The most significant aspect of the opinion in the Harborside case is that it is a reviewed opinion. As a reviewed opinion, Harborside is binding on all of the judges of the Tax Court unless and until some substantive issue addressed in this opinion is reversed or modified by a higher court. The substantive decisions addressed in the Harborside opinion largely confirmed and clarified earlier, and in many instances memorandum, opinions issued by other Tax Court judges. Judge Mark V. Holmes’ opinion in Harborside is comprehensive, thoughtful and well-written as is invariably true of opinions written by Judge Holmes.

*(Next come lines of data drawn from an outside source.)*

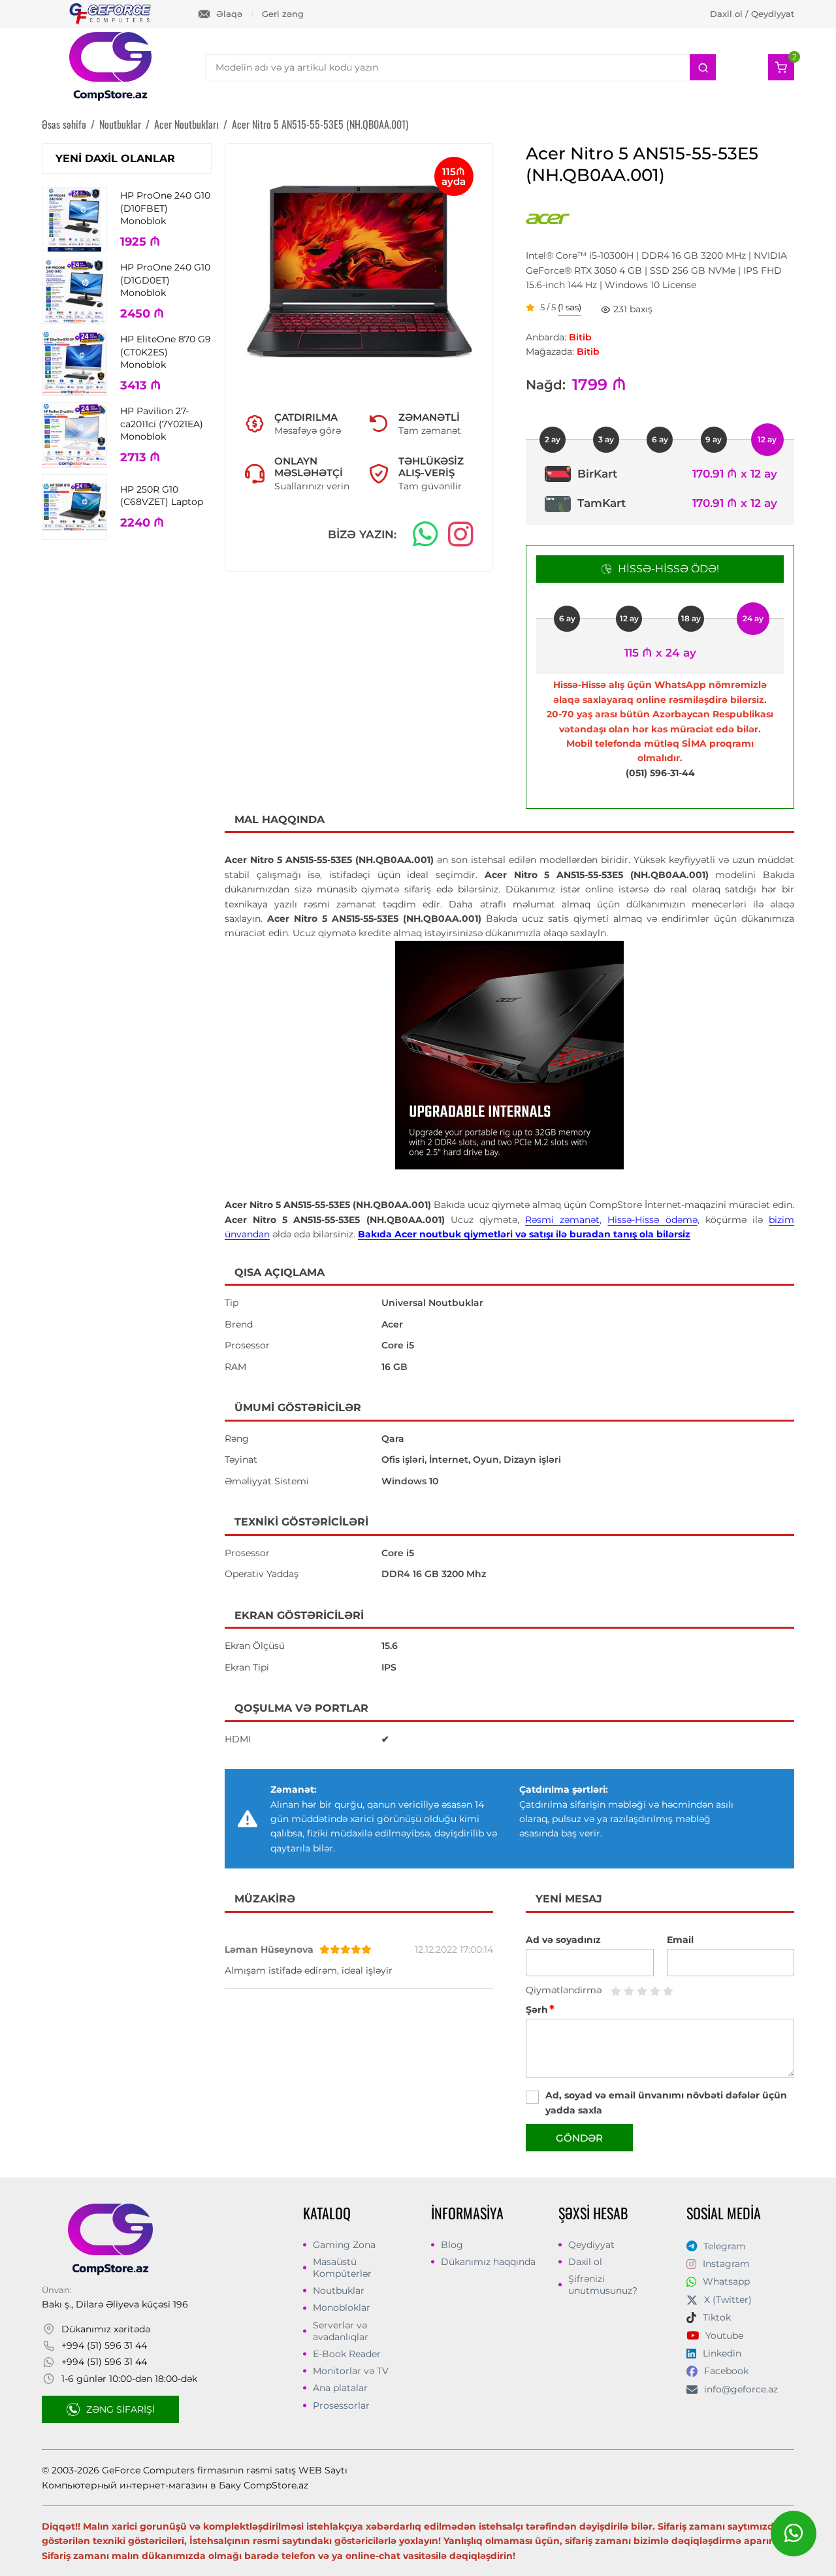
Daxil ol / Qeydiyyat (752, 13)
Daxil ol (585, 2262)
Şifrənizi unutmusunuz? (602, 2284)
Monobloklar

The most significant aspect of the Harborside opinion for California’s cannabis industry lies not in the opinion but in the interplay between this opinion and California’s regulation of its cannabis industry. The Harborside opinion rejected the use of IRC Sec. 263A and approved the use of IRC Sec. 471 in the determination of COGS. The Harborside opinion allows a well-advised California dispensary to increase COGS for indirect costs pursuant to IRC Sec. 471 in a proper instance.
Harborside Redux Redux Redux
Unfortunately for California dispensaries, the Harborside case involved the tax years of 2007-2012. For almost all California dispensaries, the tax years before 2015 are closed. Neither the IRS nor a taxpayer can change the federal income tax reporting for closed years. However, a dispensary that followed the approach described in Harborside opinion has the option to file amended income tax returns to claim additional Cost of Goods Sold using IRC Sec. 471 for indirect costs for any open tax year based on Judge Holmes’ opinion if the facts support the changes in the amended returns.
Unfortunately, the benefit the Harborside opinion gave to California dispensaries under IRC Sec. 280E has a limited useful life. The Bureau of Cannabis Control [“BCC”] promulgated Regulations that restrict the processing, packaging. labeling and testing of cannabis to Distributors.
The standard practice for California dispensaries had been to purchase flower in bulk and process and package, label, and possibly test the flower in-house. With proper substantiation, the opinion in Harborside permits a dispensary to utilize IRC Sec. 471 to increase COGS for both the direct and indirect costs properly allocable to the handling, processing, packaging, and security for the conversion of bulk purchases of cannabis inventory into a retail product.
The Harborside opinion approves the use of IRC Sec. 471. California’s regulation of its cannabis industry, however, now prohibits a dispensary from processing products for retail sale. A California dispensary must acquire cannabis products from a distributor in a consumer-ready form. Commercial cannabis products must be acquired by a California dispensary fully packaged and labeled. As a consequence of this regulatory requirement, effective January 1, 2019, a California dispensary is effectively subject to income tax on Gross Income (Gross Revenue less Cost of Goods Sold [“COGS”] ) for federal income tax purposes.
Well-advised California dispensaries received a tool to minimize the impact of IRC §280E in the Harborside opinion. The California legislature, however, took away this tool with its regulatory scheme even before the Harborside opinion was filed by the Tax Court. The aspect of the Harborside opinion that most commentators have missed is that the Harborside opinion permitted substantial mitigation of the impact of IRC Sec. 280E on California dispensaries, but California’s regulatory structure eliminated this mitigation.